Louis Philippe Dalembert aux Carrefours dangereux

Publié le 2022-05-26 | lenouvelliste.com

L'œuvre romanesque de Louis Philippe Dalembert interpelle. C'est une écriture à nous faire voyager dans le quotidien haïtien avec ses mœurs et ses tares. Des écrits à nous plonger dans nos dures réalités à nous, à côtoyer les démons qui nous tiennent prisonniers. Les ouvrages de Dalembert promènent un miroir dans lequel la société haïtienne se reconnaît aisément.

Paru sous les presses de C3 Éditions, en 2014, le petit roman « Carrefours dangereux » de Louis Philippe Dalembert est une satire sociale. Ce petit ouvrage de 45 pages s'inscrit bien dans la démarche du romancier de mettre à nu nos tares et nos vices. De toucher la plaie du doigt. Ce petit livre relate l'histoire d'un inspecteur de police nommé Machòkèt, un personnage de trempe de Dieuswalouwe, un personnage cher à Gary Victor. Mais, Machòkèt, lui, est un homme au destin tragique.
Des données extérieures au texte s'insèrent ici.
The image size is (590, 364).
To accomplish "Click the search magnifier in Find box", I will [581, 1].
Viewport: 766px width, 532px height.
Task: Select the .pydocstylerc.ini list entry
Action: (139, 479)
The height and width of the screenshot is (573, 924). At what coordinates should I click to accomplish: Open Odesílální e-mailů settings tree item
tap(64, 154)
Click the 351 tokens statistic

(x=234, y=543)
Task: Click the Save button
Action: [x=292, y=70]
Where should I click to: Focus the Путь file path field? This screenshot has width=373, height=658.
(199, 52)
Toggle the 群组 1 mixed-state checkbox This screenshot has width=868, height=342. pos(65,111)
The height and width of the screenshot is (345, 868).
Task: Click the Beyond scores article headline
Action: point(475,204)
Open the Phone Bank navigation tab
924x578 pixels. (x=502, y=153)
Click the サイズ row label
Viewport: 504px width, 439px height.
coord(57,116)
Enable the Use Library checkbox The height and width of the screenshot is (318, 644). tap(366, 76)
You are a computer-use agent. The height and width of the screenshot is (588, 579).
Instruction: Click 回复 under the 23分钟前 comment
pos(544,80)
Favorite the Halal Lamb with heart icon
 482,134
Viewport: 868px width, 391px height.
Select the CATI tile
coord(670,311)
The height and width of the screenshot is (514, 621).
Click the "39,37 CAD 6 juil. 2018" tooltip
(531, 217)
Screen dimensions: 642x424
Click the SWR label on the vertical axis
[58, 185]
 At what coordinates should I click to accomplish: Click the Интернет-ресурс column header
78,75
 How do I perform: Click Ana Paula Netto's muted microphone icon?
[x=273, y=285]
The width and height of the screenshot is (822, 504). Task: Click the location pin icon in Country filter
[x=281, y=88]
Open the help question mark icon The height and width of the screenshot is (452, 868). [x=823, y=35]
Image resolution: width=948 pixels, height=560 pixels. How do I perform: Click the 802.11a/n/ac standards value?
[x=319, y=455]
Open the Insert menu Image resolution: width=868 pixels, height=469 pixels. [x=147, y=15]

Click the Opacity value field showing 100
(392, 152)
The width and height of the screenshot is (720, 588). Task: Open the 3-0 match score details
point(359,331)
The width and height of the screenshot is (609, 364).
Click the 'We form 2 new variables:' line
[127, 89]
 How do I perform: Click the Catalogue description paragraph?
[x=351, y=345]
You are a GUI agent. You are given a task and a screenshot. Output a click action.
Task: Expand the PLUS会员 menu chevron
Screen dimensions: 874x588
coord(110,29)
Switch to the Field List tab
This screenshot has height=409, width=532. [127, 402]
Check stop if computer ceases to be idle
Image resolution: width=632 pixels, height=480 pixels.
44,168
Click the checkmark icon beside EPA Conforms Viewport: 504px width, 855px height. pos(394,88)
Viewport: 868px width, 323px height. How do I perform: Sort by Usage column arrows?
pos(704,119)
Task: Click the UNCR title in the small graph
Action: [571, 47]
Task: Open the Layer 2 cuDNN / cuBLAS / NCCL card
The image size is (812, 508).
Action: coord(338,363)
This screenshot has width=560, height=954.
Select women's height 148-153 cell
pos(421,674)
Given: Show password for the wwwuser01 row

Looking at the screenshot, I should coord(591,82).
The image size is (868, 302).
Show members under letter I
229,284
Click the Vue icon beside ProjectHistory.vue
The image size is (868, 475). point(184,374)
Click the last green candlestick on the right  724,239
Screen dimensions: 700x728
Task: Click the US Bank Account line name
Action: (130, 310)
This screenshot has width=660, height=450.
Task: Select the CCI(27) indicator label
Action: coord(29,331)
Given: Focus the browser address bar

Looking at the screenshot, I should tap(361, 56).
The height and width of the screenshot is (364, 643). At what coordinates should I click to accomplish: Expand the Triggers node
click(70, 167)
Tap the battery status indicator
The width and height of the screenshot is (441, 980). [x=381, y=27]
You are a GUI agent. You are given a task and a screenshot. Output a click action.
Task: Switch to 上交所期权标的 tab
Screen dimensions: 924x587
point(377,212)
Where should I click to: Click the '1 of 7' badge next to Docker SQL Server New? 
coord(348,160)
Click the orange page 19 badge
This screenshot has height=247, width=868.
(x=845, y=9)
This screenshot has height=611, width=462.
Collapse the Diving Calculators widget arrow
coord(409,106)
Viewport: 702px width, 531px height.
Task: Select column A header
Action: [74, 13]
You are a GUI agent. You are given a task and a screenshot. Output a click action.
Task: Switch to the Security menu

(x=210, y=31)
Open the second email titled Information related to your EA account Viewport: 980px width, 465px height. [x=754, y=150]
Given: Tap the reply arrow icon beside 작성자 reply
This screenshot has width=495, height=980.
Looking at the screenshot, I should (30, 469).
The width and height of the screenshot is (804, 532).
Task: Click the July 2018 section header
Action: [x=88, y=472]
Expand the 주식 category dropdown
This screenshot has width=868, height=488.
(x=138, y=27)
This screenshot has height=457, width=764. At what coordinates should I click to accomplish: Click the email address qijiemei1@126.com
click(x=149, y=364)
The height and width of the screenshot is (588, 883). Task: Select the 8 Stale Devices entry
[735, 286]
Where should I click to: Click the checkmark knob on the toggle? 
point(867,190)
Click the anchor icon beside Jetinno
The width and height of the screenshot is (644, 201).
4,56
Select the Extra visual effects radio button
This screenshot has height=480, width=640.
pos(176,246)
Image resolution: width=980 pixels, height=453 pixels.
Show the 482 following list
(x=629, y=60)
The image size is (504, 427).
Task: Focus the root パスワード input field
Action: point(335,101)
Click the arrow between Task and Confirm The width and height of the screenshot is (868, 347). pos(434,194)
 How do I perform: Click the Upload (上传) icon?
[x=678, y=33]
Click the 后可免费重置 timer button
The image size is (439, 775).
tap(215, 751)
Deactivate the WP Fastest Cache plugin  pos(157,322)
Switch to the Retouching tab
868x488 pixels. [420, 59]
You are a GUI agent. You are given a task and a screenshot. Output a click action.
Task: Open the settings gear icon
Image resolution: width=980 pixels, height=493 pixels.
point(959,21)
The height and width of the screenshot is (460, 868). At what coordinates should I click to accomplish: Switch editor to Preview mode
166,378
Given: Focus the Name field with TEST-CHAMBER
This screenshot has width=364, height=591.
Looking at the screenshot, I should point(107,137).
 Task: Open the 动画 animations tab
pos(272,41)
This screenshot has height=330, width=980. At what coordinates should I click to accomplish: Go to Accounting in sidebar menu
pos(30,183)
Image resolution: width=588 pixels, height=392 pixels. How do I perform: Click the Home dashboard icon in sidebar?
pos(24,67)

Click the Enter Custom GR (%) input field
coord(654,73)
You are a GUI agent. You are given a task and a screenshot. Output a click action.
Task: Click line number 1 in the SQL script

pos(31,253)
Fraichement débarqué de Montréal, Machòkèt a voulu changer l'ordre des choses en Haïti. Intégrant la Police nationale d'Haïti, le diaspora voulait refaire le monde. Il n'a pas tardé à mettre ses compétences au service de cette institution qui a pour mission de protéger et servir. Il fait preuve d'un professionnalisme poussé et se voit confier des enquêtes délicates. Voilà un jour qu'il est chargé de mener une affaire qui fait déjà sept morts. Les cadavres de ces victimes sont changés en bœufs.

Armé de courage, l'inspecteur a voulu aller jusqu'au bout de cette enquête qu'il mène avec sérénité ; en dépit du fait qu'il soit conseillé de lâcher l'affaire. Etant sur la piste d'une ONG, dirigée par un certain Milagros, suspecte d'activités illicites, l'inspecteur était tout près du but. Devenant un élément gênant, Machòkèt est descendu par des malfrats à moto.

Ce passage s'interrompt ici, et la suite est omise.